§ Short problem
Reproduce every one of the records below verbatim, omitting the pictures from your copy.

§ Listed records
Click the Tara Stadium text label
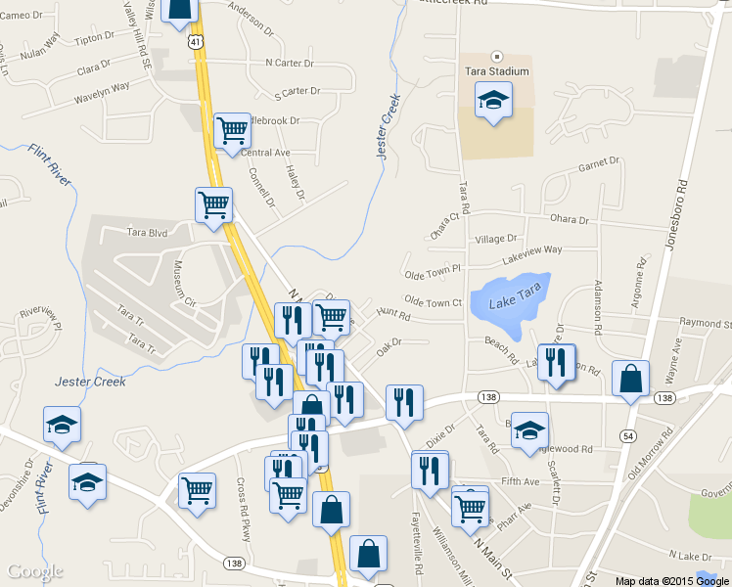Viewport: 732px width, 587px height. point(496,71)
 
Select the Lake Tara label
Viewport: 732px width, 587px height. point(515,302)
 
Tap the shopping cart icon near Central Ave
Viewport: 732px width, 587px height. point(232,129)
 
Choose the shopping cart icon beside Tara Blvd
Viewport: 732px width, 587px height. point(214,204)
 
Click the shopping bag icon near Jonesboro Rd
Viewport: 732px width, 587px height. point(631,378)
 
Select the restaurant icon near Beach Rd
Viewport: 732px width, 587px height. point(556,361)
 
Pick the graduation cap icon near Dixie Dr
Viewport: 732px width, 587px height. point(529,429)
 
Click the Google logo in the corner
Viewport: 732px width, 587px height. point(35,571)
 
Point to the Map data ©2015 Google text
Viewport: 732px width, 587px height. point(671,580)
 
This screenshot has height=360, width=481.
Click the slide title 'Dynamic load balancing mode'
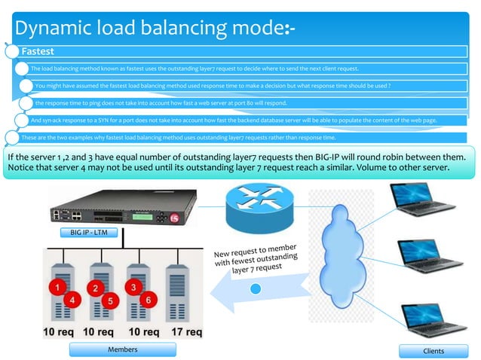[x=151, y=29]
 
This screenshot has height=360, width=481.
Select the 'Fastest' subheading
[x=37, y=52]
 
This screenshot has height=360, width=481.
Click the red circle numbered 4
[x=73, y=300]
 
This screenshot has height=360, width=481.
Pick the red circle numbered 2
[x=95, y=288]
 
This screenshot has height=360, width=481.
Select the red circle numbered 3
[x=133, y=287]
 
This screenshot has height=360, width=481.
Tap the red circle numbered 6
[x=149, y=300]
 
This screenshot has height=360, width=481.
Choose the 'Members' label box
[x=122, y=349]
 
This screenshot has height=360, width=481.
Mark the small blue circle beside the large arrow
[x=256, y=289]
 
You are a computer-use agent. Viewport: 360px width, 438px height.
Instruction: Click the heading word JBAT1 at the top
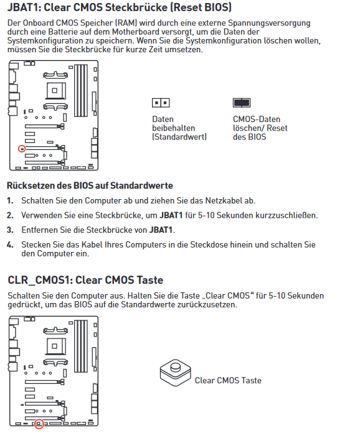tap(24, 7)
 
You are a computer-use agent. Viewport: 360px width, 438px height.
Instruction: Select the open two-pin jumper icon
tap(161, 103)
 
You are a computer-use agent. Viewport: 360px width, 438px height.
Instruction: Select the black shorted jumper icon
tap(242, 103)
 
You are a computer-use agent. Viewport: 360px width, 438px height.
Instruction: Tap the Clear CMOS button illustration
tap(176, 373)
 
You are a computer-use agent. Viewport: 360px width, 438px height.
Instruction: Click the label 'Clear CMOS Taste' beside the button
tap(228, 381)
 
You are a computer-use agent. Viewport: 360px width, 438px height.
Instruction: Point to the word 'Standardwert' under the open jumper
tap(179, 137)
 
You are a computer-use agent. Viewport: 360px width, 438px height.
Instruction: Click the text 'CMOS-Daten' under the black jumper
tap(257, 119)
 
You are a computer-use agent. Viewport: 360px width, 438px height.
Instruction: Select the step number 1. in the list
tap(11, 200)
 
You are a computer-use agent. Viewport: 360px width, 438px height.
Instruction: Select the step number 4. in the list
tap(11, 245)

§ Result of this exercise
Click the Tara Stadium text label
Viewport: 732px width, 587px height. point(496,71)
 
Select the Lake Tara label
Viewport: 732px width, 587px height. point(515,302)
 
Tap the shopping cart icon near Central Ave
Viewport: 732px width, 587px height. point(232,129)
 
Choose the shopping cart icon beside Tara Blvd
Viewport: 732px width, 587px height. point(214,204)
 
Click the shopping bag icon near Jonesboro Rd
Viewport: 732px width, 587px height. point(631,378)
 
Select the restaurant icon near Beach Rd
Viewport: 732px width, 587px height. point(556,361)
 
Pick the graduation cap icon near Dixie Dr
Viewport: 732px width, 587px height. point(529,429)
 
Click the Google logo in the corner
Viewport: 732px width, 587px height. point(35,571)
 
Point to the Map data ©2015 Google text
Viewport: 732px width, 587px height. point(671,580)
 
This screenshot has height=360, width=481.
Click the slide title 'Dynamic load balancing mode'
[x=151, y=29]
 
This screenshot has height=360, width=481.
Select the 'Fastest' subheading
[x=37, y=52]
 
This screenshot has height=360, width=481.
Click the red circle numbered 4
[x=73, y=300]
 
This screenshot has height=360, width=481.
Pick the red circle numbered 2
[x=95, y=288]
 
This screenshot has height=360, width=481.
Select the red circle numbered 3
[x=133, y=287]
 
This screenshot has height=360, width=481.
Tap the red circle numbered 6
[x=149, y=300]
 
This screenshot has height=360, width=481.
Choose the 'Members' label box
[x=122, y=349]
 
This screenshot has height=360, width=481.
Mark the small blue circle beside the large arrow
[x=256, y=289]
 
You are a computer-use agent. Viewport: 360px width, 438px height.
Instruction: Click the heading word JBAT1 at the top
tap(24, 7)
 
You are a computer-use agent. Viewport: 360px width, 438px height.
Instruction: Select the open two-pin jumper icon
tap(161, 103)
 
You are a computer-use agent. Viewport: 360px width, 438px height.
Instruction: Select the black shorted jumper icon
tap(242, 103)
 
You are a computer-use agent. Viewport: 360px width, 438px height.
Instruction: Tap the Clear CMOS button illustration
tap(176, 373)
 
You are a computer-use agent. Viewport: 360px width, 438px height.
Instruction: Click the label 'Clear CMOS Taste' beside the button
tap(228, 381)
 
You are a computer-use agent. Viewport: 360px width, 438px height.
Instruction: Point to the word 'Standardwert' under the open jumper
tap(179, 137)
 
You are a computer-use agent. Viewport: 360px width, 438px height.
Instruction: Click the text 'CMOS-Daten' under the black jumper
tap(257, 119)
 
You are a computer-use agent. Viewport: 360px width, 438px height.
Instruction: Select the step number 1. in the list
tap(11, 200)
 
You are a computer-use agent. Viewport: 360px width, 438px height.
Instruction: Select the step number 4. in the list
tap(11, 245)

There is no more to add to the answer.